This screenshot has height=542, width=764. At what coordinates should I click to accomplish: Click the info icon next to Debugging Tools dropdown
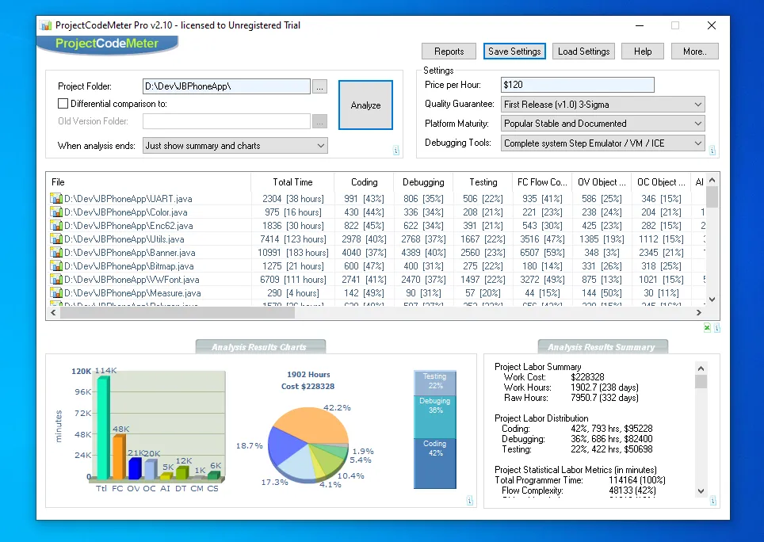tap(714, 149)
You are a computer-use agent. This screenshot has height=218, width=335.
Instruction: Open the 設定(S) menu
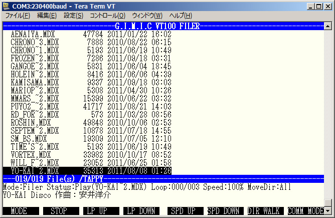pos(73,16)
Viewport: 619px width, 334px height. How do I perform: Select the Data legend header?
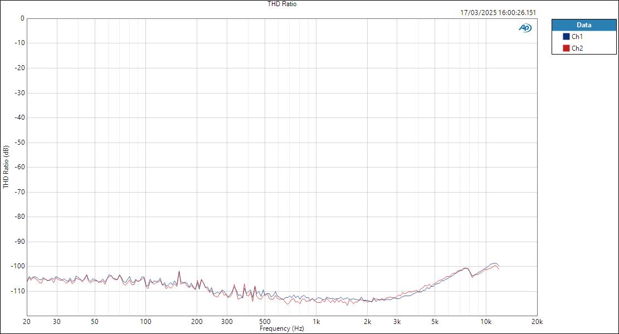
-*-*-
Only the pictures are to be left out; the rest of the material above should be printed verbatim.

**REPLY TO THE EXERCISE**.
This screenshot has height=542, width=764. At what coordinates should I click to accomplish: Click the info icon next to Debugging Tools dropdown
tap(714, 149)
You are a computer-use agent. This screenshot has height=218, width=335.
Instruction: Open the 設定(S) menu
pos(73,16)
Viewport: 619px width, 334px height. How do I perform: Select the Data legend header?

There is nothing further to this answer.